“I had LASIK four years ago and my eyes are blurry. Is this from my surgery or is something new?”

In this specific question in the title, the cause of blurry vision after LASIK can’t be determined from the data given. What if this guy asking the question just got pepper sprayed yesterday? Right? What if this guy, with rivulets of tears clearing lines down his orange-tinted, pepper-sprayed face, decided to ask us if his LASIK caused the new blurry vision? What a chowderhead that guy would be! It’s obvious that resisting arrest caused that blur.

It’s super annoying to ask a question and get the noncommittal answer, “It depends.” I just want to make it clear that I’m on your side when I give the answer to this question. Sometimes the annoying answer happens to be the correct one. For vision blur years after LASIK, it depends.

The difficulty in answering your question well is that it’s not always that obvious. Most cases can be split into one of two groups: vision blurriness caused by surgery or not caused by surgery.

Blurry Vision Caused by LASIK Surgery

There are times that blurry vision a few years after LASIK is absolute because the treatment has “worn off.” In those cases, the epithelium (that covers the surface of the eye) increases in thickness where the laser treated the cornea. This effectively reduces the treatment. The laser treats the permanent layer of the cornea — called the stroma — but that doesn’t matter much if another layer increases in thickness.

EXTRACTED ENTRIES>
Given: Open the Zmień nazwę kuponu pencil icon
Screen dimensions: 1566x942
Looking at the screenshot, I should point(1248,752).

...

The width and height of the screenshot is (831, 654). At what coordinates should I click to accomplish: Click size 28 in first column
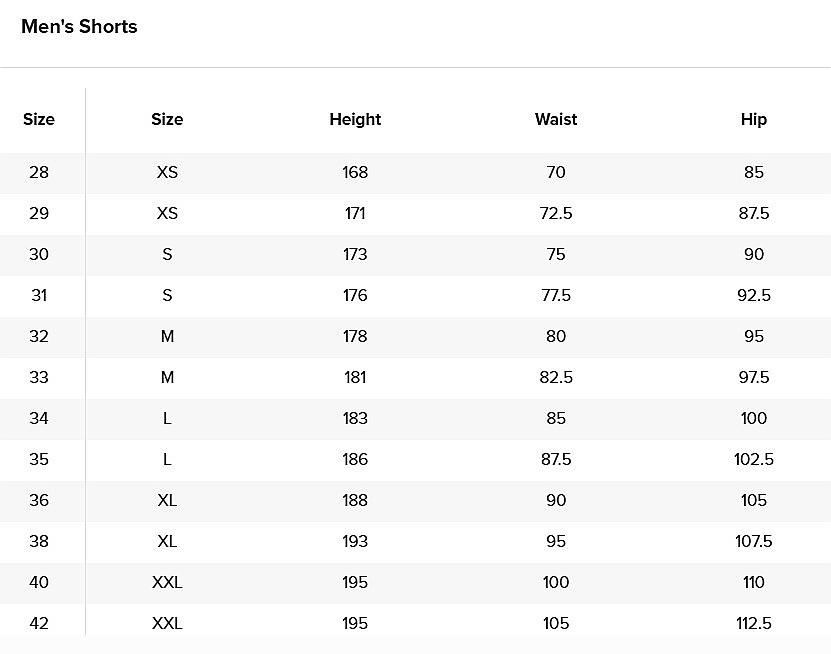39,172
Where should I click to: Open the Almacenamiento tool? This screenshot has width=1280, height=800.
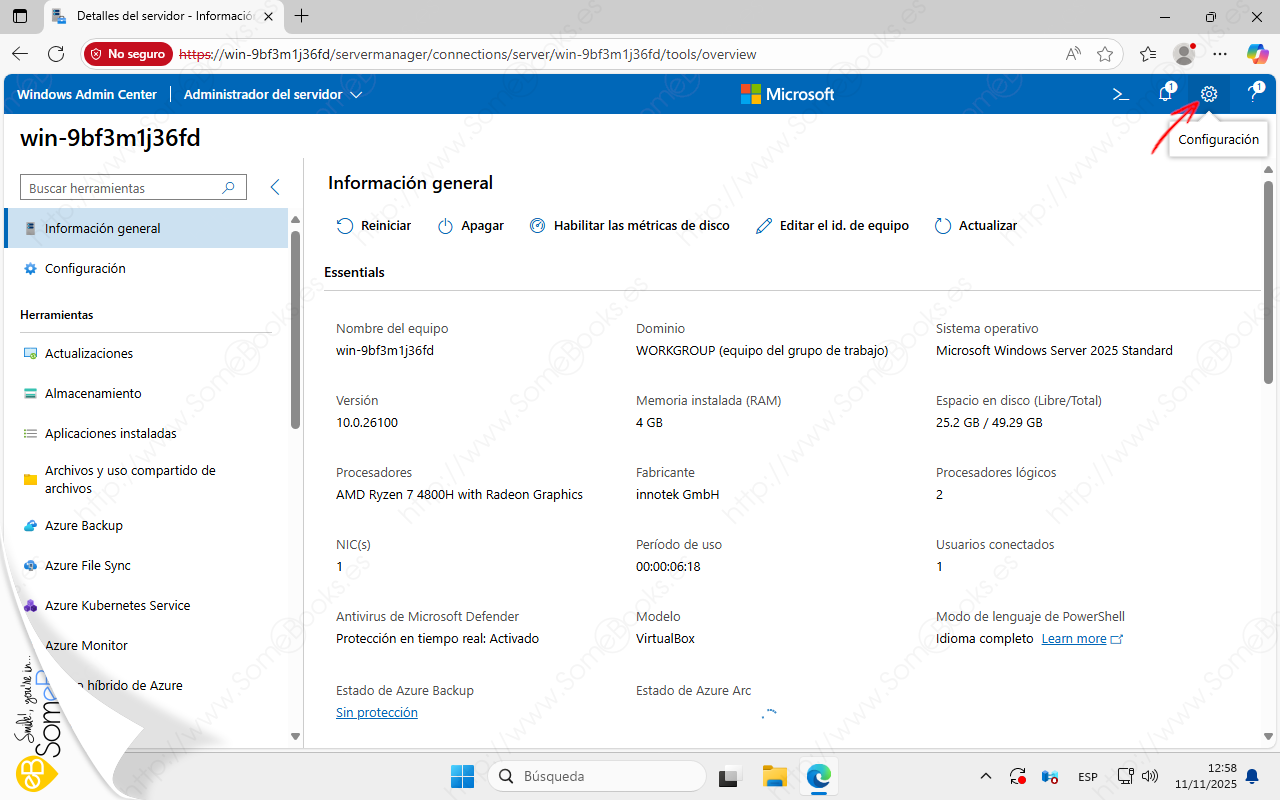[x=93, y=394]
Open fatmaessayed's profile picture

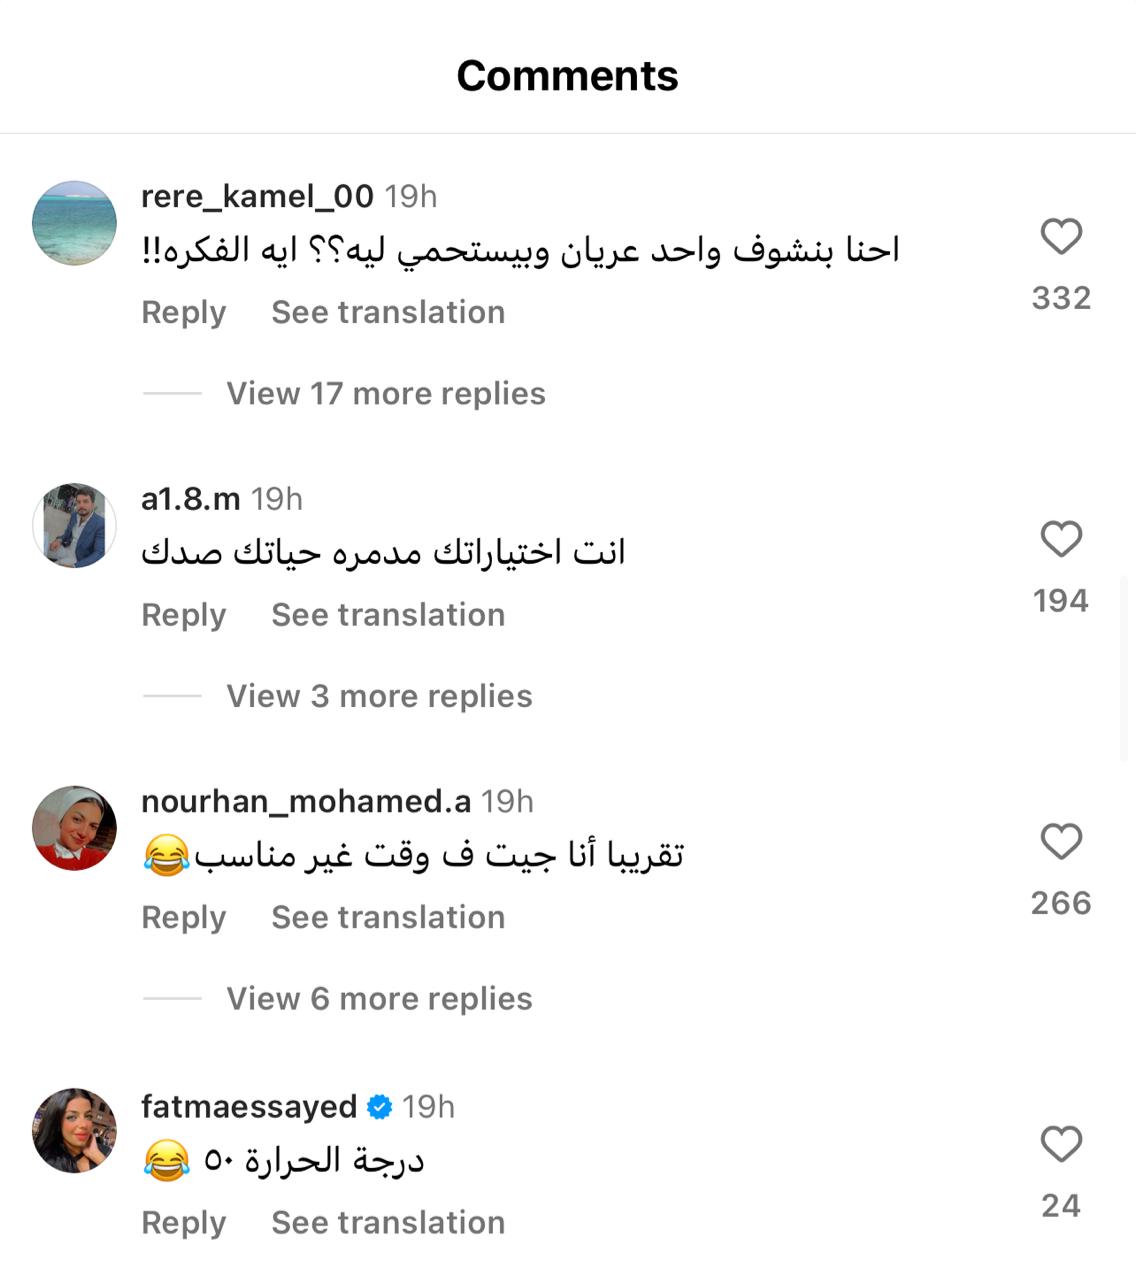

--

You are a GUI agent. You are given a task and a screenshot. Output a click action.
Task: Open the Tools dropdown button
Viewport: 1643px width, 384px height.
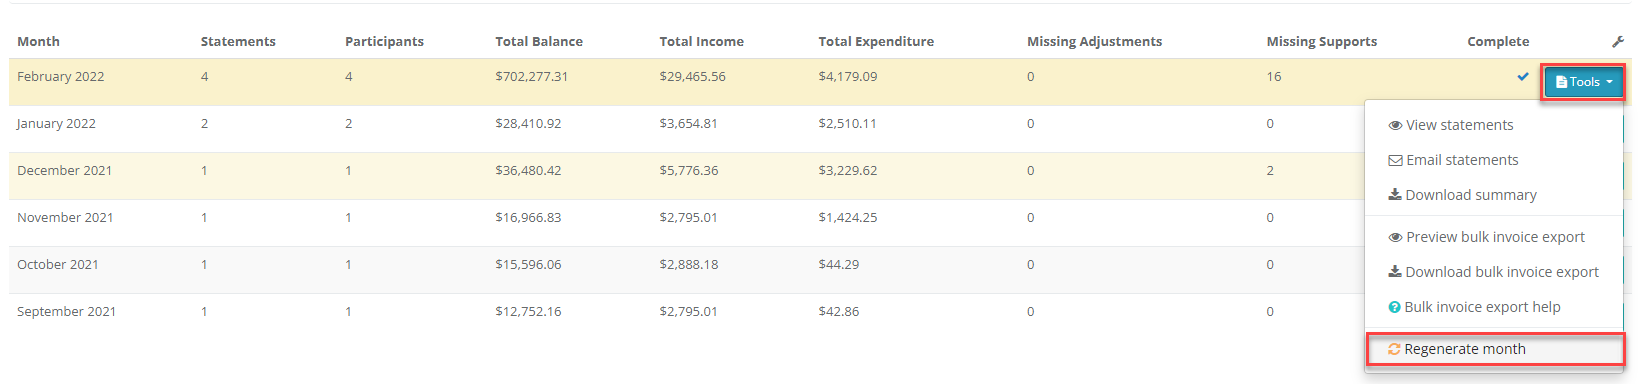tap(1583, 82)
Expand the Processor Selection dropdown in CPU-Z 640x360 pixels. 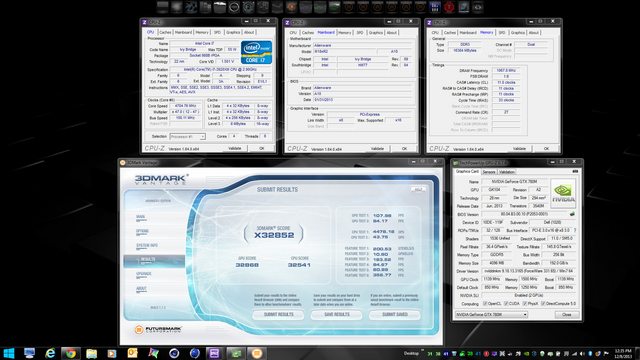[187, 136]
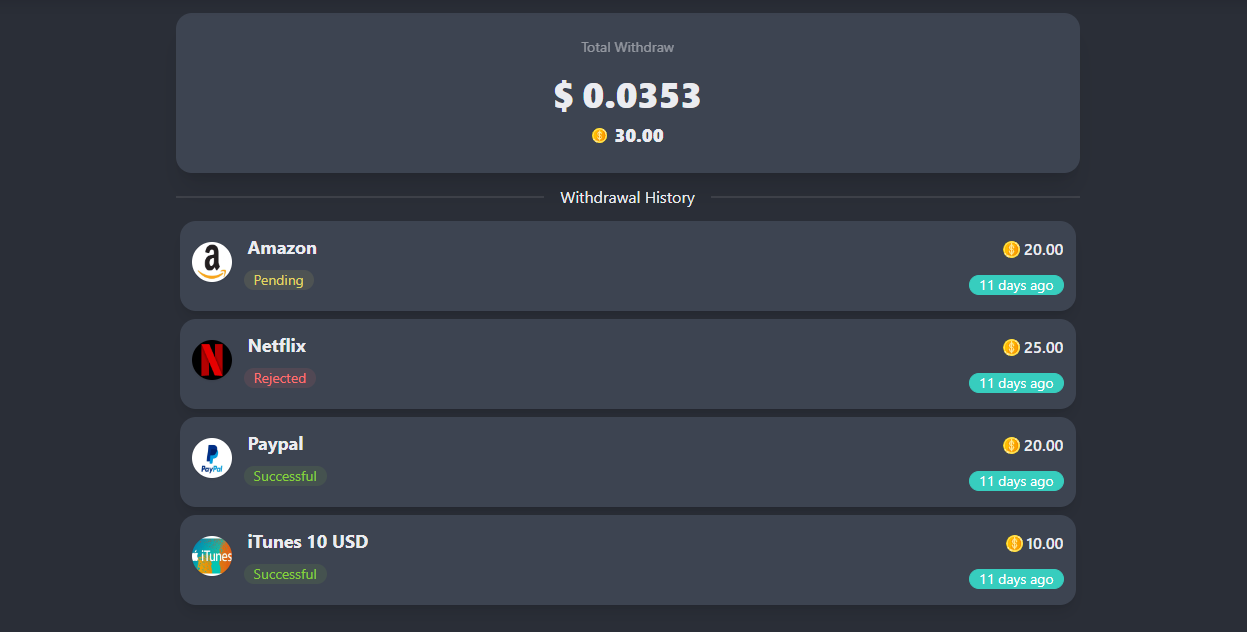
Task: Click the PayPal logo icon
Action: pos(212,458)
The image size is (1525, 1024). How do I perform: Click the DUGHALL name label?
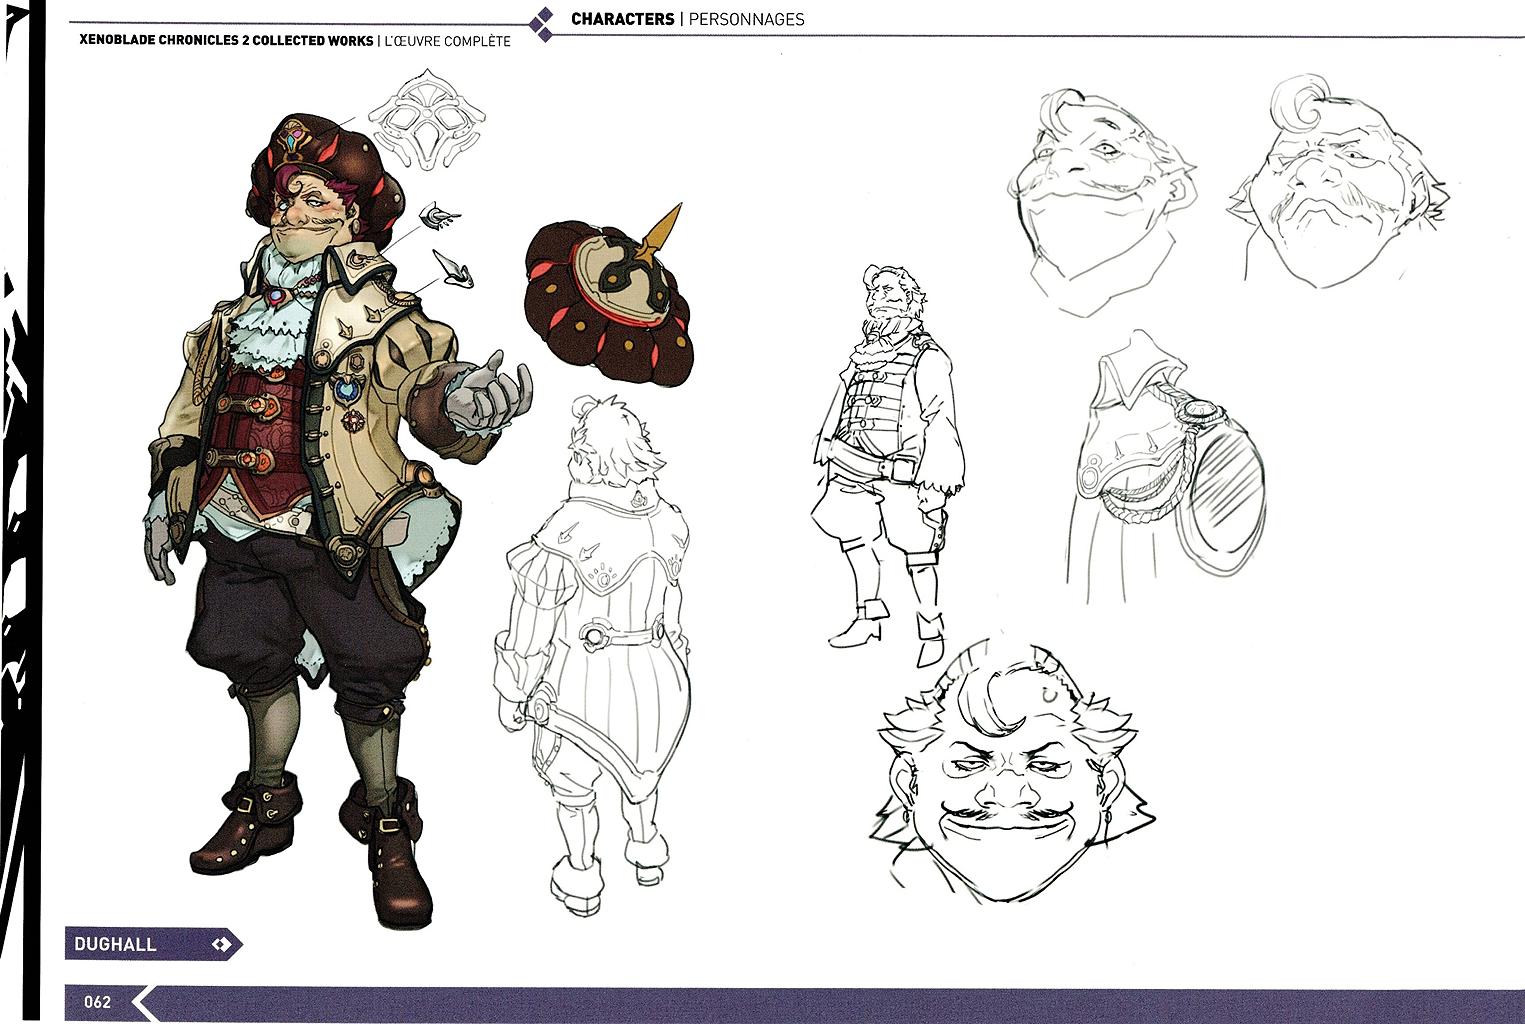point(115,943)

LIST OF TASKS>
**a.** Reproduce the part of the LASIK passage that opens with the words "The difficulty in" and closes with "increases in thickness.".
**b.** Render this sentence from the LASIK passage in Spanish: "Sometimes the annoying answer happens to be the correct one."
**c.** Go on with the LASIK passage, starting right after its last sentence.
The records play no part in this work.

YOUR RESPONSES>
**a.**
The difficulty in answering your question well is that it’s not always that obvious. Most cases can be split into one of two groups: vision blurriness caused by surgery or not caused by surgery.

Blurry Vision Caused by LASIK Surgery

There are times that blurry vision a few years after LASIK is absolute because the treatment has “worn off.” In those cases, the epithelium (that covers the surface of the eye) increases in thickness where the laser treated the cornea. This effectively reduces the treatment. The laser treats the permanent layer of the cornea — called the stroma — but that doesn’t matter much if another layer increases in thickness.

**b.** A veces, la respuesta molesta resulta ser la correcta.

**c.**
The chances from the surgery being effectively erased by your healing are directly affected by the level of the laser technology (Bladed vs Bladeless). It was much, much more common back in the late ‘90s and early 2000s. Wavelight excimer lasers debuted about 10 years ago, and now we don’t see nearly the level of vision regression after LASIK that we did back then.

Blurriness Not Caused by Eye Surgery

And now we turn to the other cause of blurry vision. Namely, those not caused by surgery. The list of these causes is longer than a CVS receipt. But, also like a CVS receipt, it could be shortened to a few relevant points. 9 times out of 10 the cause is an unpolished surface of the eye. This can be due to allergies, not enough tears, tears that are too salty, tears that evaporate too quickly, makeup, lotions, and humidity changes… the point here is there are lots of reasons to have an unpolished cornea. And they’re usually relatively easy to fix.

To get more comprehensive than that — and have an answer better than “it depends” — would require you to see someone like me who specializes in refractive surgery. There are pretty definitive imaging and diagnostic tests able to determine the cause. The good news in all of this is, that you can usually get better! There’s nothing more annoying than having eagle vision and then wondering the reason for losing it. Except for hearing the answer, “It depends.”